# Given exercise
Lay out every line of the records below as a numbered list, skipping blank lines and leaving out the pictures.

# Supplied records
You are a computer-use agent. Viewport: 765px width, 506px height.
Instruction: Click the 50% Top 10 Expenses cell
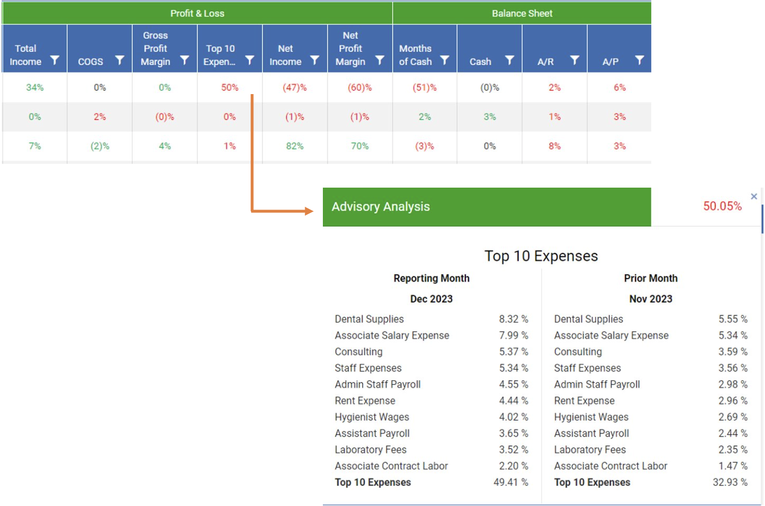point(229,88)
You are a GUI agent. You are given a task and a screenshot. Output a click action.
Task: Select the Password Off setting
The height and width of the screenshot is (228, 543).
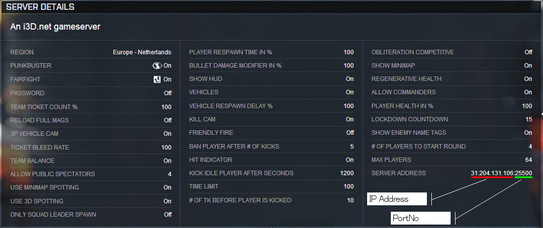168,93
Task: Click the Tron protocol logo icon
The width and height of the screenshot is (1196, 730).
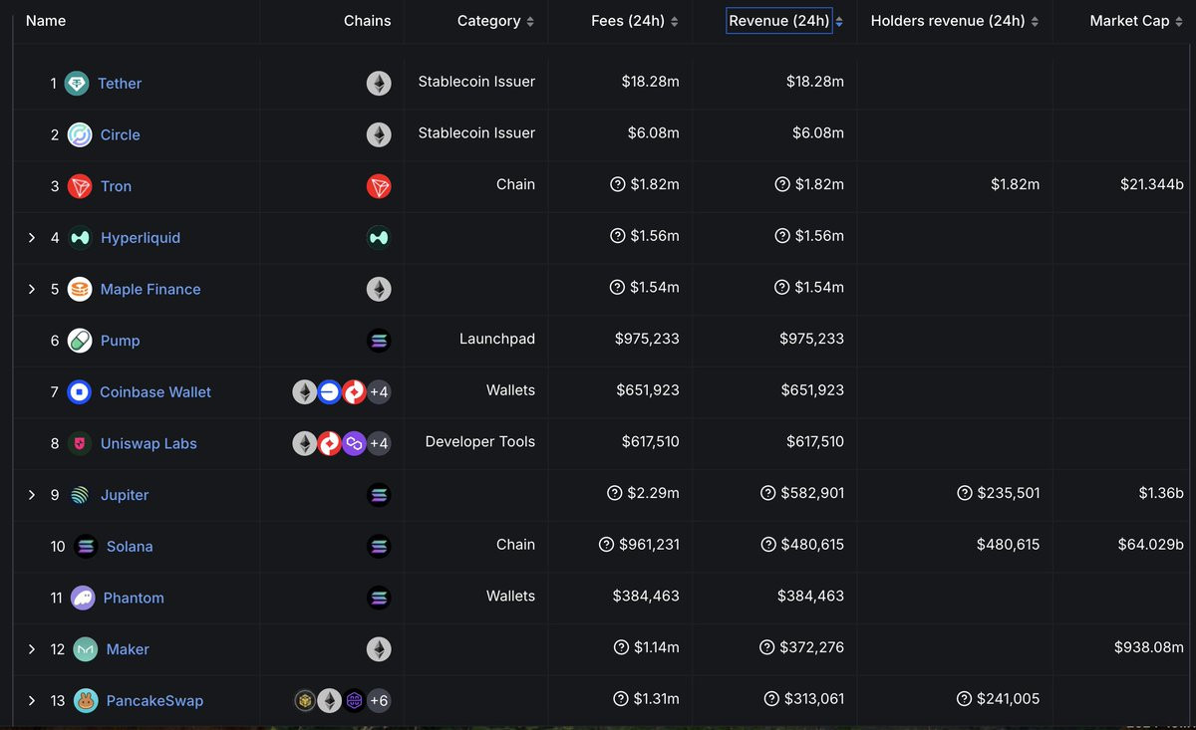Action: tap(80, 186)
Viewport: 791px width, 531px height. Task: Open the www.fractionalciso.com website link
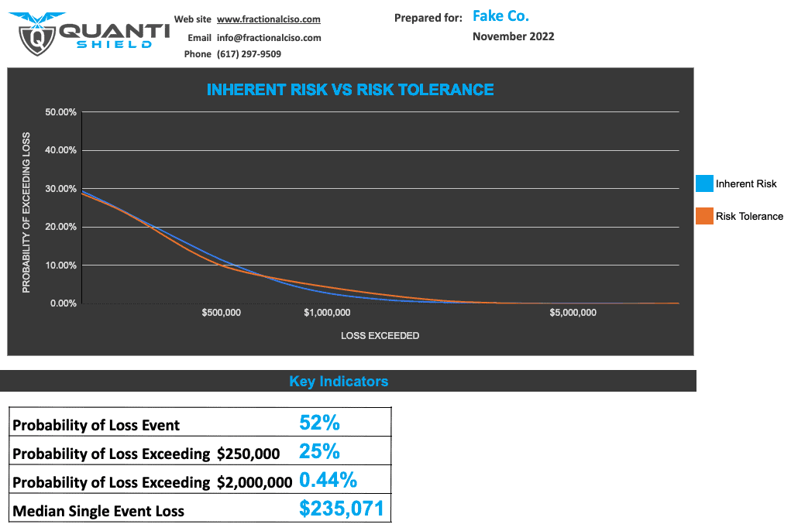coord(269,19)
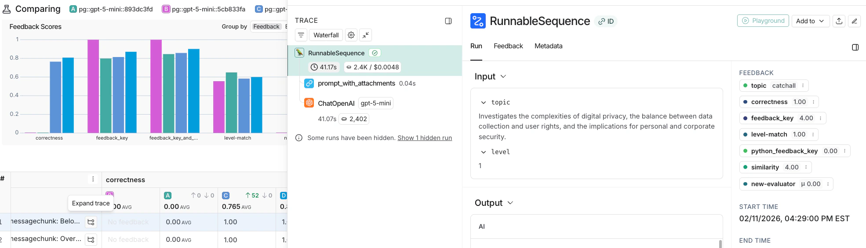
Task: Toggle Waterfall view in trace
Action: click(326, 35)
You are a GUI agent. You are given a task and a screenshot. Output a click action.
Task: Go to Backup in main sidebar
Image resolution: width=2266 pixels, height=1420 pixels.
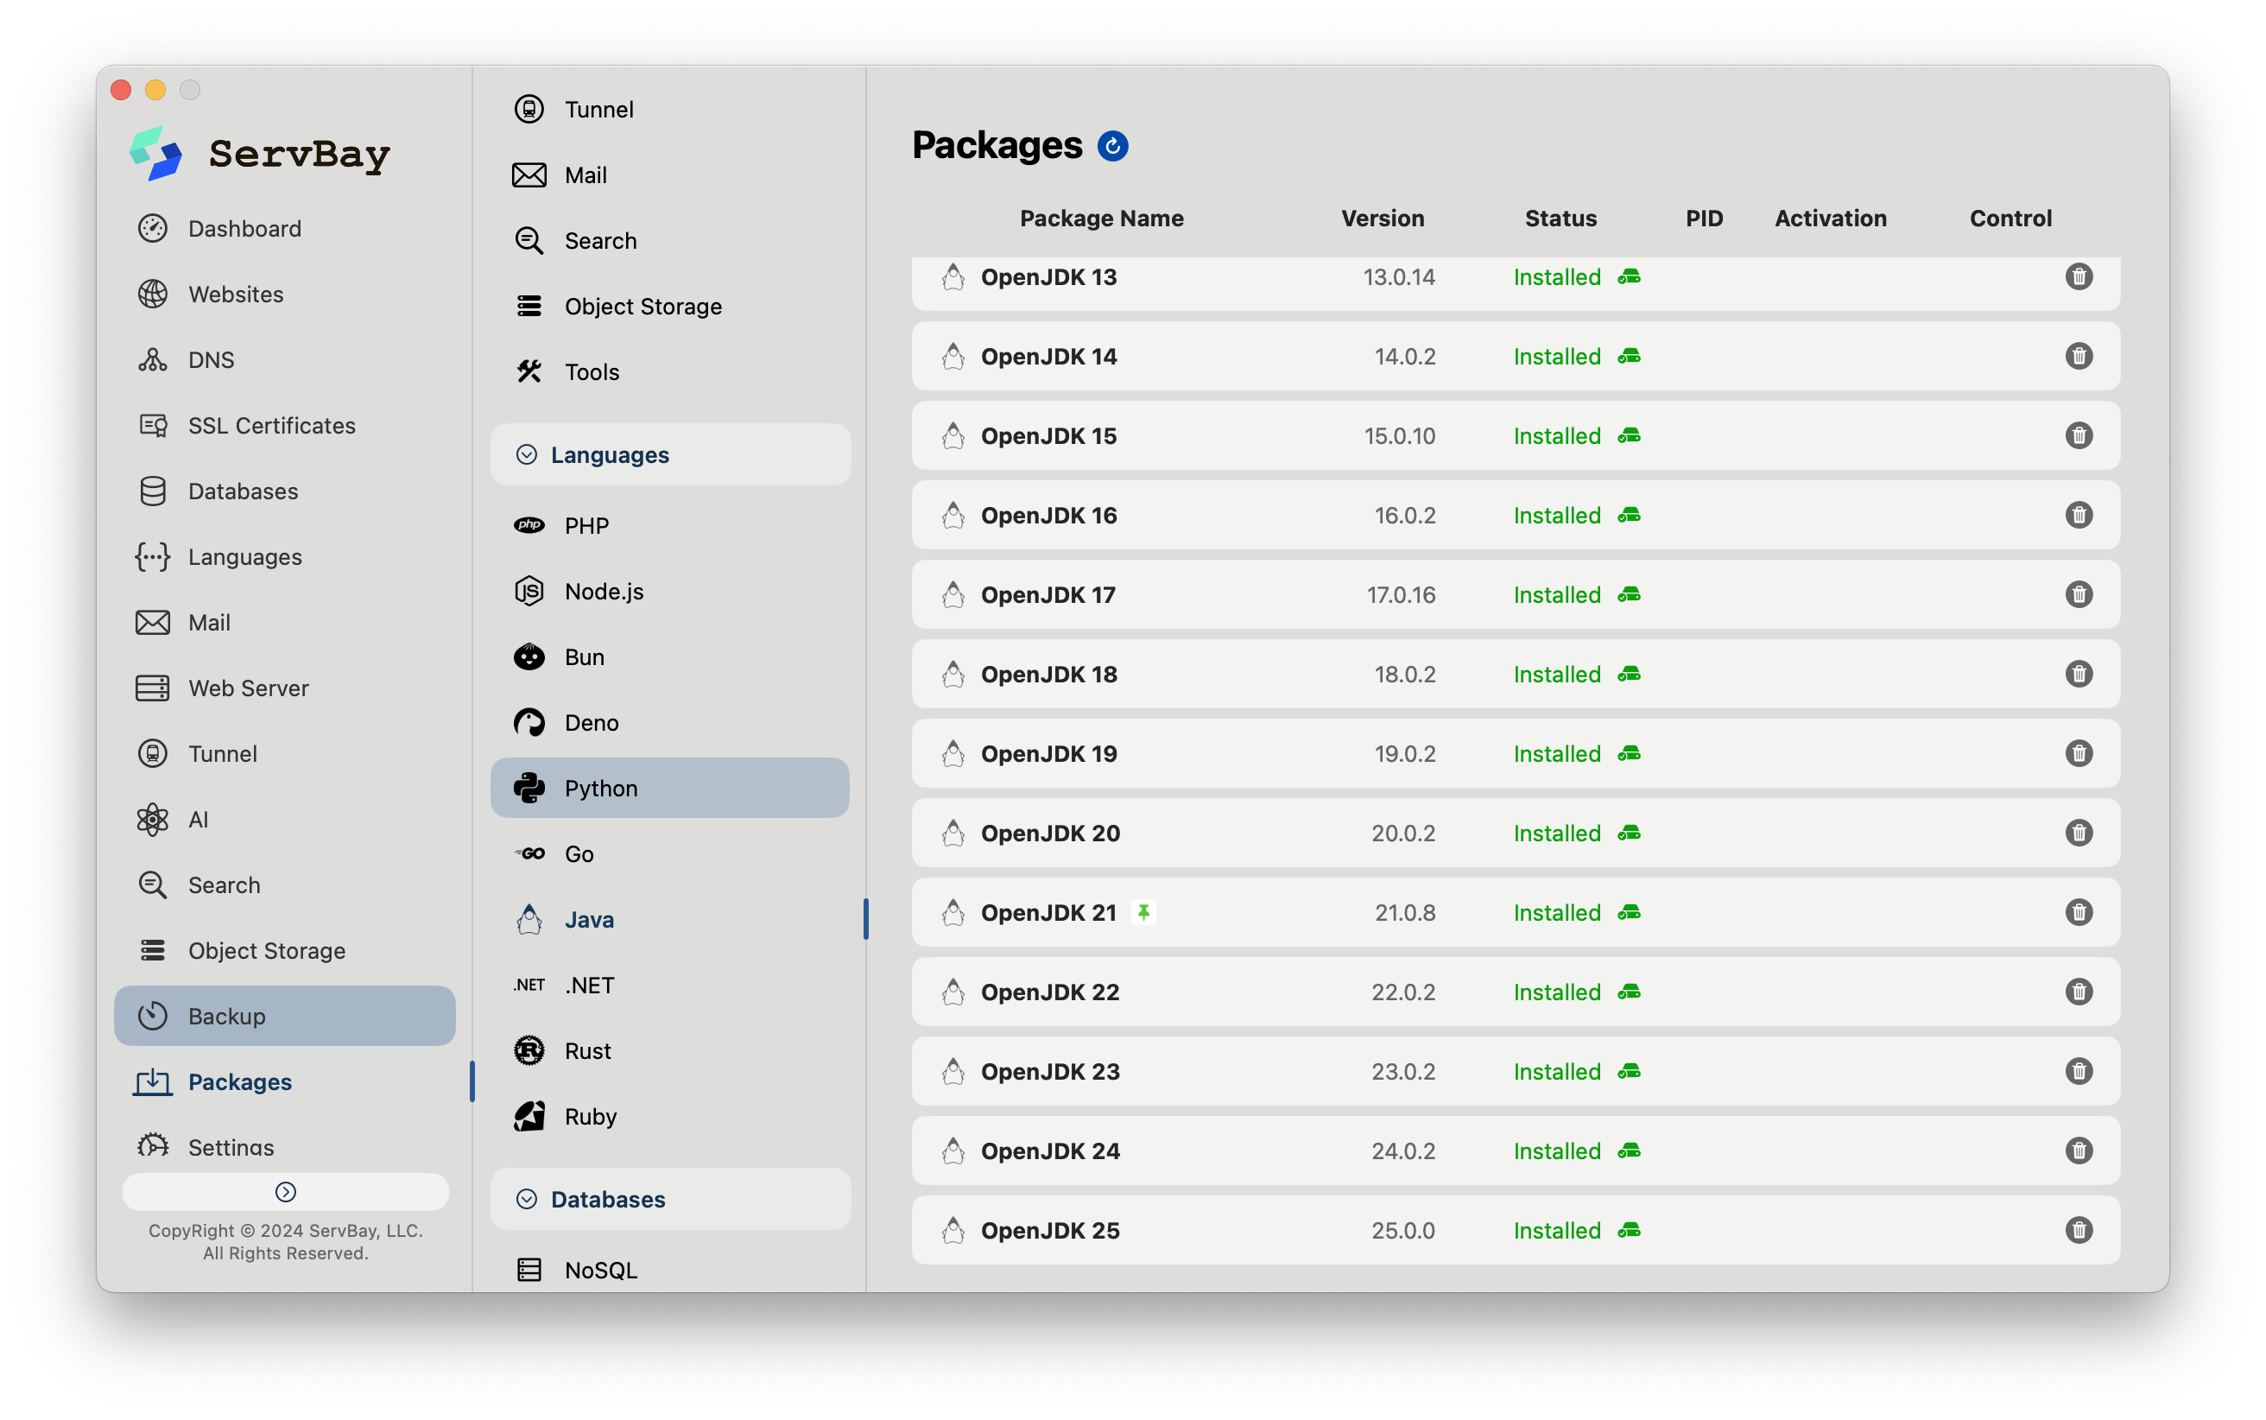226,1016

# Completed task
1. You are a computer-use agent. Viewport: 765px width, 506px height.
2. Instruction: Click the 50% Top 10 Expenses cell
3. point(229,88)
4. You are a GUI agent. You are given a task and a screenshot. Output a click action.
5. Task: Select the Password Off setting
6. The height and width of the screenshot is (228, 543).
7. 168,93
8. Task: Click the Tron protocol logo icon
9. The width and height of the screenshot is (1196, 730).
10. Action: tap(80, 186)
11. Viewport: 791px width, 531px height. Task: Open the www.fractionalciso.com website link
12. coord(269,19)
13. Task: Toggle Waterfall view in trace
14. Action: click(326, 35)
15. You are a GUI agent. You are given a task and a screenshot. Output a click action.
16. Task: Go to Backup in main sidebar
17. Image resolution: width=2266 pixels, height=1420 pixels.
18. 226,1016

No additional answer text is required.